Questions were asked in the municipal council. Was it worth replacing the mechanism, spending ratepayers' money on sounding the hours, an amenity that nobody needed? (The convenient answer was non: there was already a bell above the Mairie in the centre of the village which rang the hours. Not as far-reaching or as prestigious as the trademark bell tower had been, and a minute or two fast, by design: a healthy, you-heard-it-here-first, republican independence from the church had to be fostered.)
But there were other considerations. In the bell tower there were in fact two mechanisms, one to sound the hours on the hour or thereby, and the other to operate the church bells. After the ruin of the chapel attached to the château, a new church was built in the 17th century further down the hill, on the top edge of what was then the new village. No tower or spire or even a belfry was added: there was a perfectly good bell tower already, even if it meant that some poor wight had to pick his way up the rocks to the top of the hill before services and heave on the bell-ropes.
Thirty years or so ago this alpinist bell-ringer was replaced by a well-earthed electrical mechanism operated from inside the church. Through storm and tempest, thunder and particularly lightning the church bells continued to ring, calling the faithful to mass, tolling the knell (one stroke for each year of the departed's life) and sounding the Angelus (three strokes, pause, another three, pause, another three, pause, twelve quick strokes, don't ask me why) at 7am, noon and 7pm. But the passing hours were mute.
This wouldn't do, particularly in a country like France, where the separation of church and state is so marked as to be a matter of national pride. There's a stark division between the spiritual and the temporal, and there's nothing quite so temporal as time.
* * *
VERY EARLY the other morning, just before Christmas, our cat Pinot came upstairs and, as often happens, made a nuisance of himself, jumping up on things, rushing and clawbing, until one of us gets up to let him out on to the roof. So I heaved myself out of bed and opened the window on to a clear frosty moonlit night, a moonscape of the village with the bell tower and the Pont du Diable, the Devil's Bridge - another trademark - floodlit against the indigo backcloth of the Espinouse mountains.

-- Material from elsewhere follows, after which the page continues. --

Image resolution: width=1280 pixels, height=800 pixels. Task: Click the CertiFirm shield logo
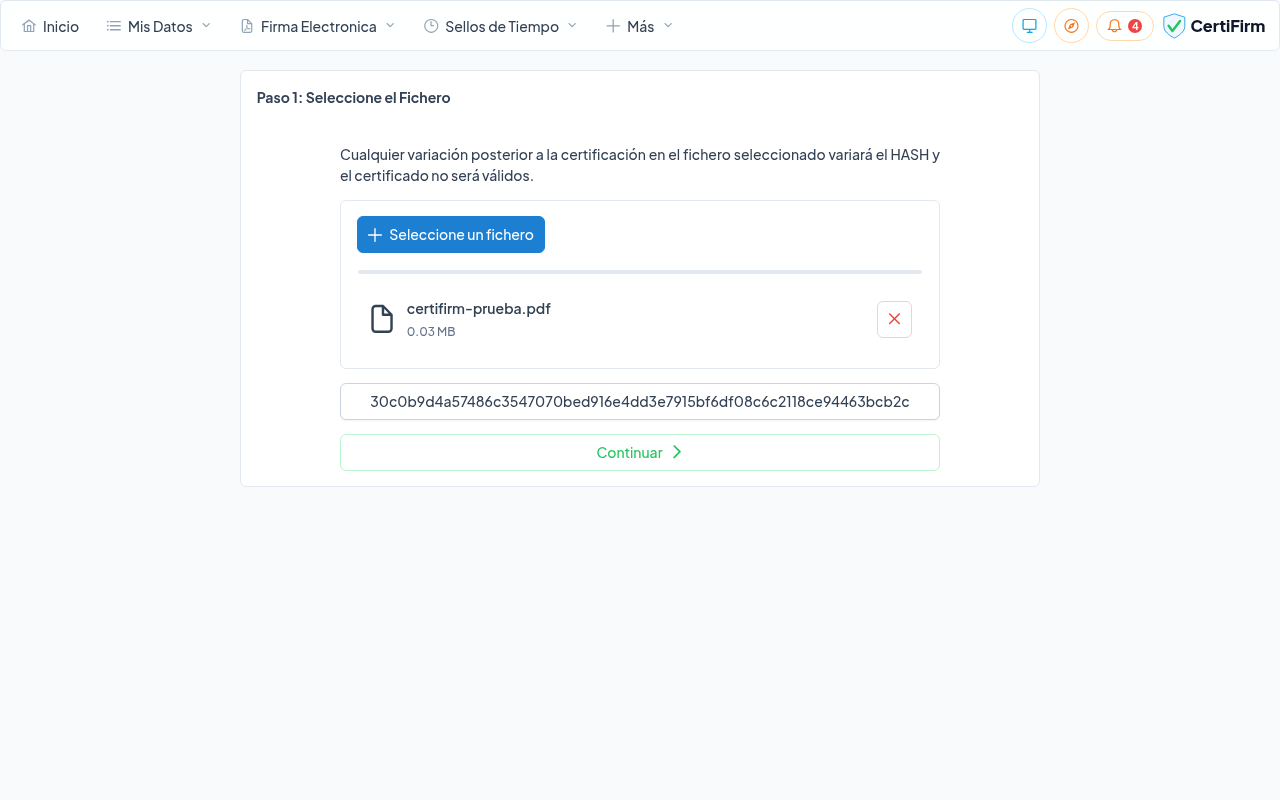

At that moment 5 o'clock rang from the bell tower. It didn't register at first. After about half a minute it came again, the customary repeat. The bells were back! Wonderful! A Christmas present to the village, a nod to the faithful, a bow to the secular, a compliment to both spiritual and temporal - and, of course, a basilisk grin to the cynical: will the repairs hold until the municipal elections in March?
* * *
LAST MONTH I wrote somewhat vehemently about being excluded from the French national health service. In due course a Form E121 arrived, as requested, from the dear old International Pensions Service in Newcastle. This form states that in view of the contributions I made when I was working in the UK and in view of the pension they are now paying me, the French national health service can claim back any medical expense they may have on my account.
Armed with this precious form Josephine and I went to the Caisse Primaire d'Assurance Maladie, the national health service administration offices, in Béziers. A very polite Monsieur Vega-Ruiz received us. It's so much easier when it's one to one: he barely looked at my E121, stamped it, smiled, and said C'est bon, Monsieur. Pas de soucis. It's all right, Monsieur. There's nothing to worry about.
So that's all right, then. A big relief. Ring out the bells!